If Hamas' dramatic ascent to power in last month's Palestinian legislative elections was a political earthquake, Islamic University served as its intellectual epicenter. Virtually every major Hamas figure—living and dead—has taught or studied at the tranquil 25-acre campus in the heart of Gaza City, which some call Hamas U.
Sixteen members of the faculty, staff and university board of trustees will be part of the Hamas bloc in the new Palestinian Legislative Council, making up about one-fifth of the group's dominant majority. Many other incoming lawmakers, including some from the rival Fatah party, polished their political skills in these classrooms.
"Islamic University has been very rich soil for many leaders," said Dr.

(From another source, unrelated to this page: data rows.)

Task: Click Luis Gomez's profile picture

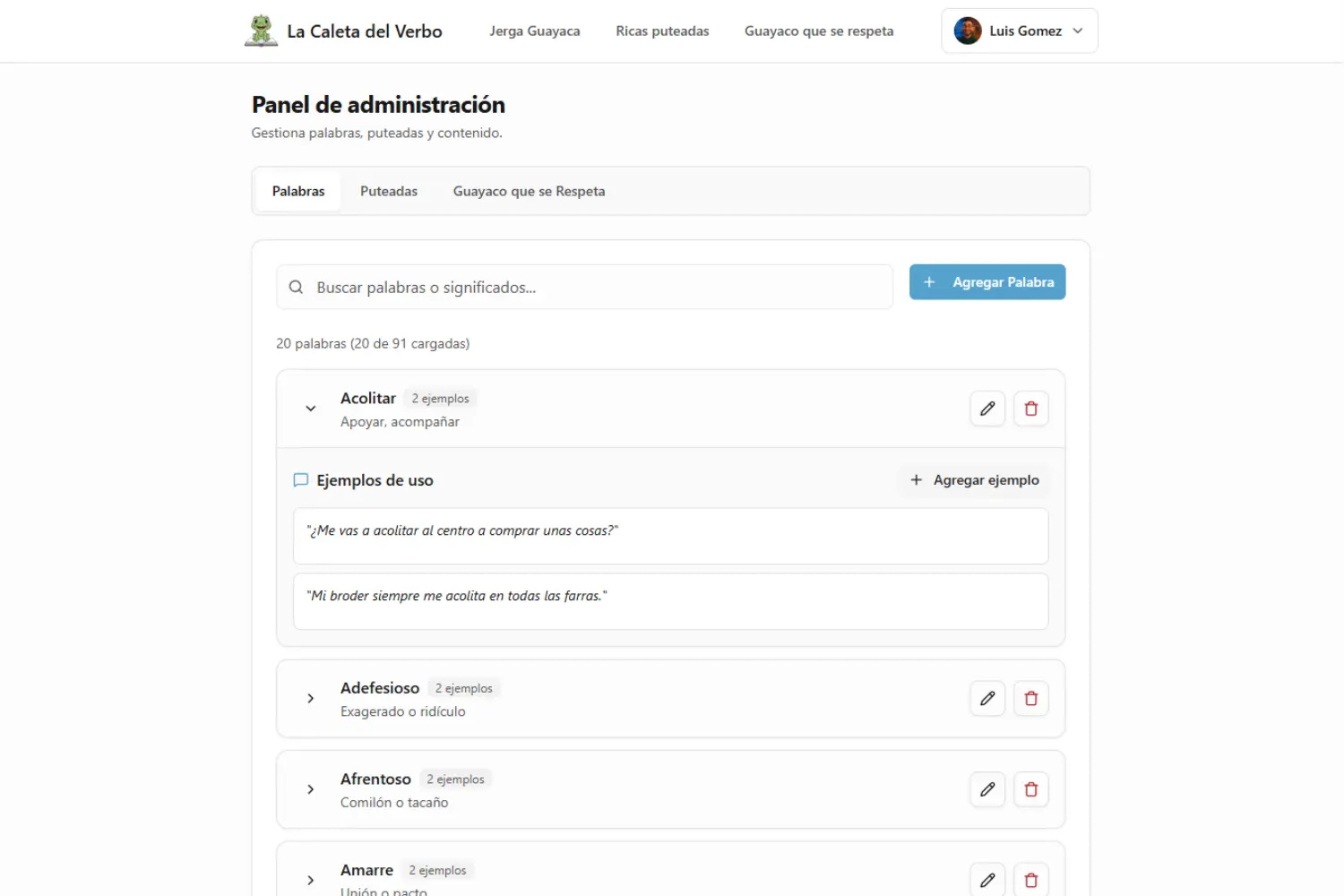Action: point(966,30)
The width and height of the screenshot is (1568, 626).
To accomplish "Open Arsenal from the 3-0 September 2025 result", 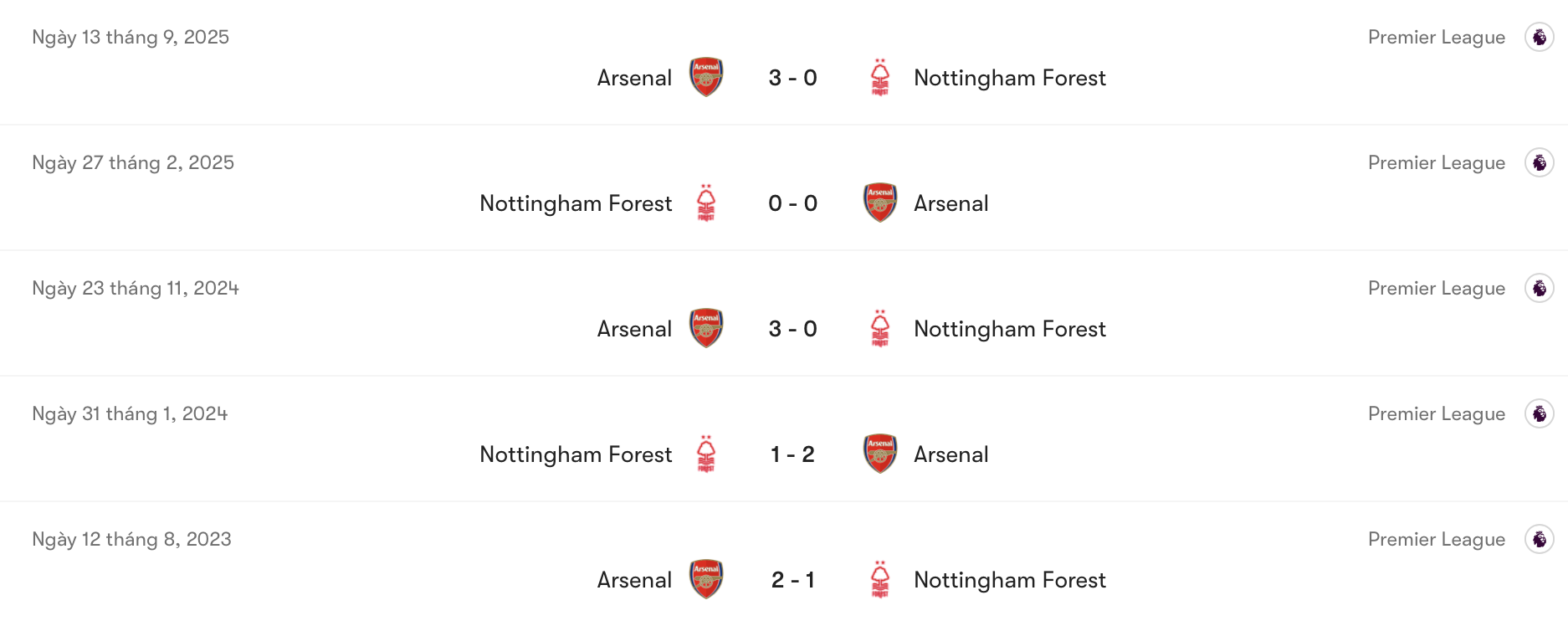I will click(634, 77).
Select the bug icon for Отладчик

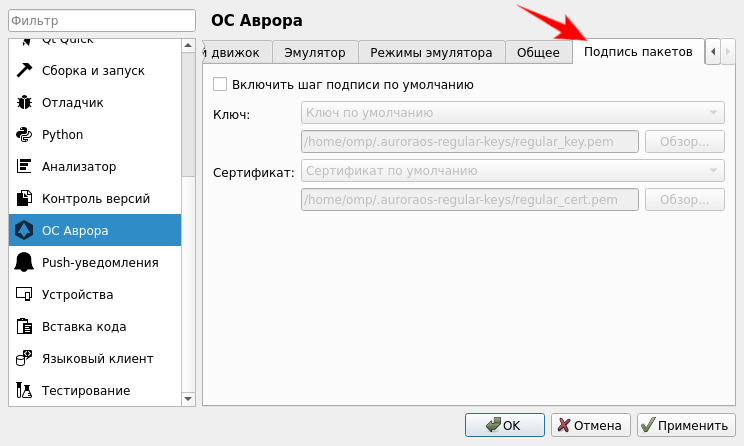coord(24,103)
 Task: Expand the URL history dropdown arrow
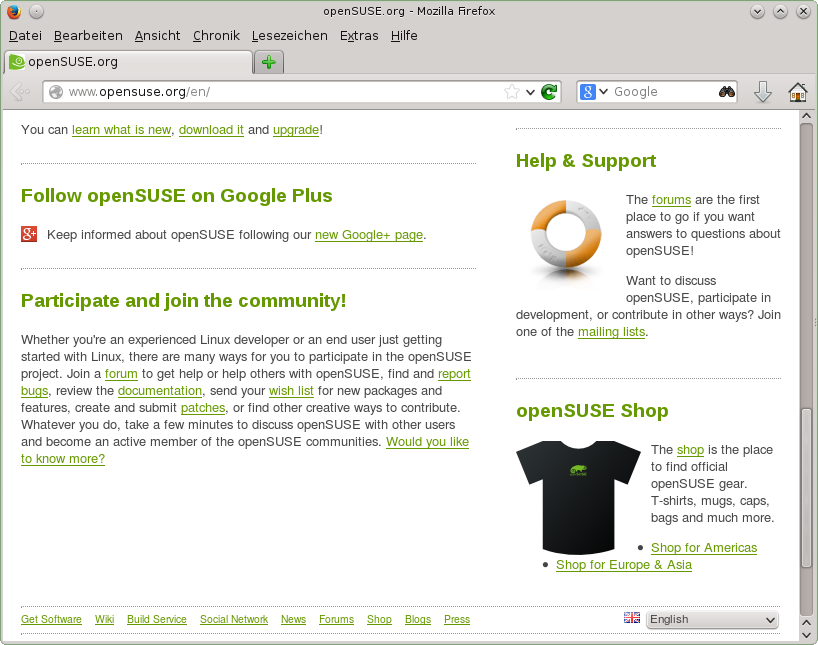point(531,92)
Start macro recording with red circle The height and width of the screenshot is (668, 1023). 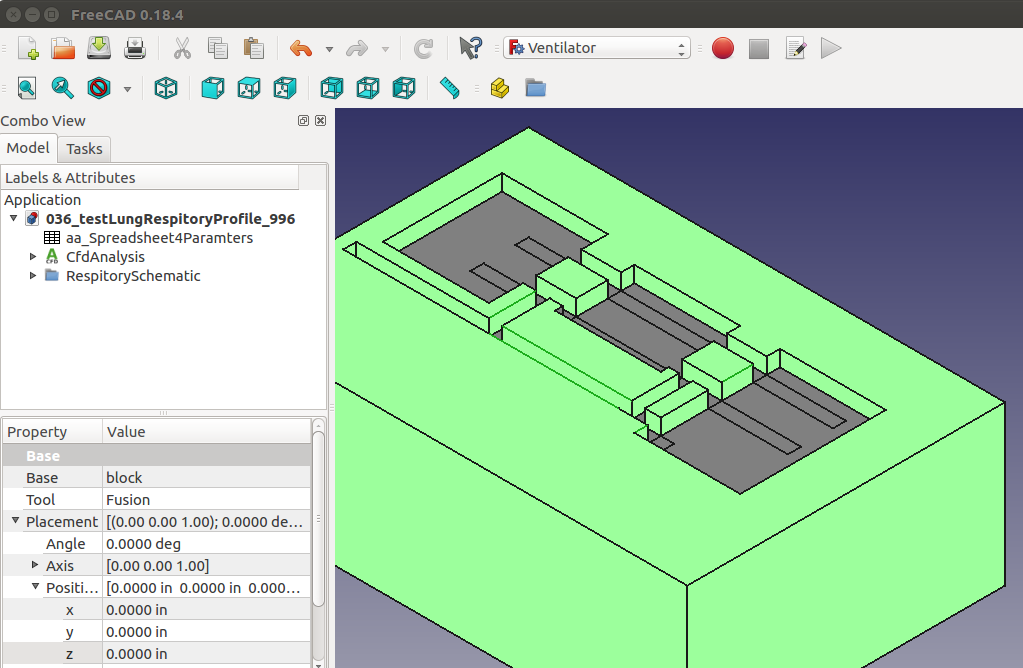click(723, 48)
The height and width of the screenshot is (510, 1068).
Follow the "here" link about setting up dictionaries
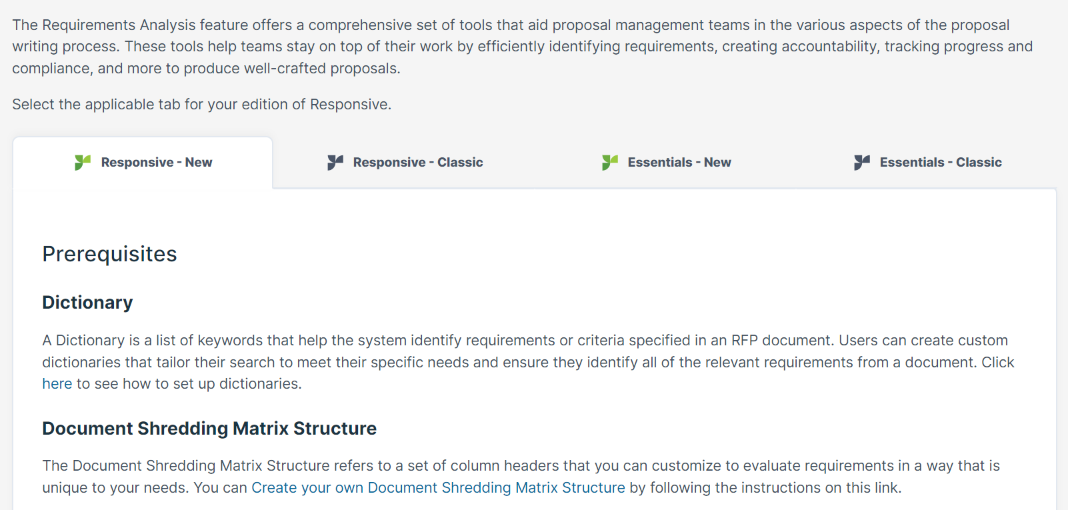(x=57, y=384)
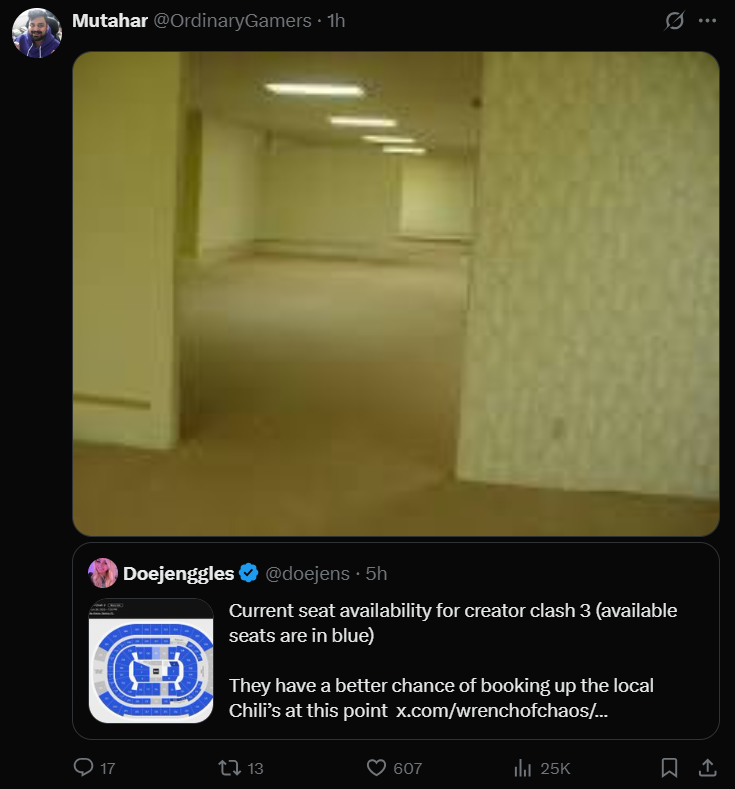The height and width of the screenshot is (789, 735).
Task: Reply to the post via the comment icon
Action: tap(84, 767)
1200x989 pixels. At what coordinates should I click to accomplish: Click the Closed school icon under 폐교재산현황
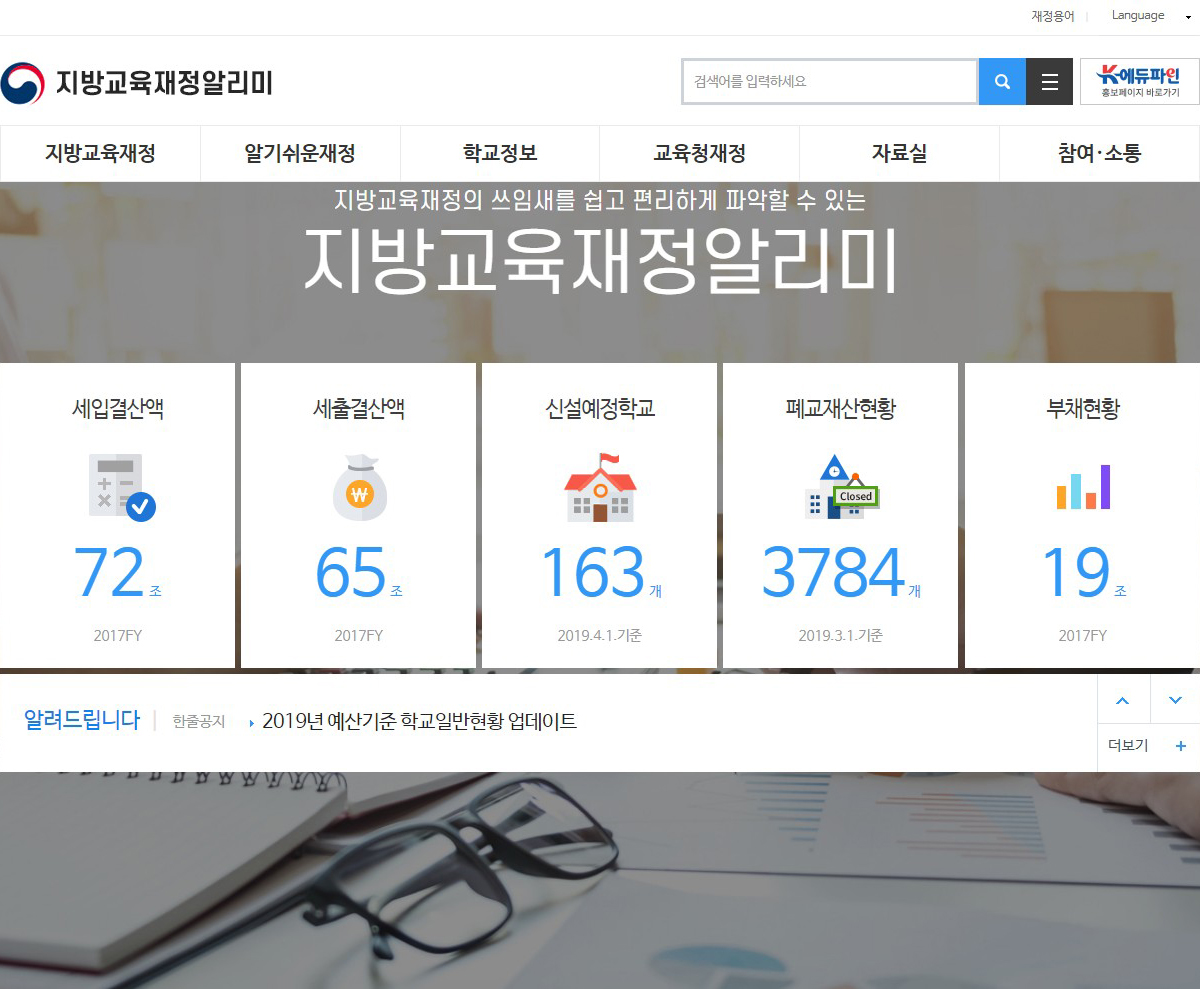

Jehad Hamad, a professor of political sociology at the rival Al Azhar University across the street.
Over the last 27 years, Islamic University has evolved from a rudimentary campus of tents for classrooms into a widely respected school with 17,000 students.
Here, politics and religion fuse to create a vibrant Hamas incubator that's succeeded in producing the new generation of Palestinian lawmakers.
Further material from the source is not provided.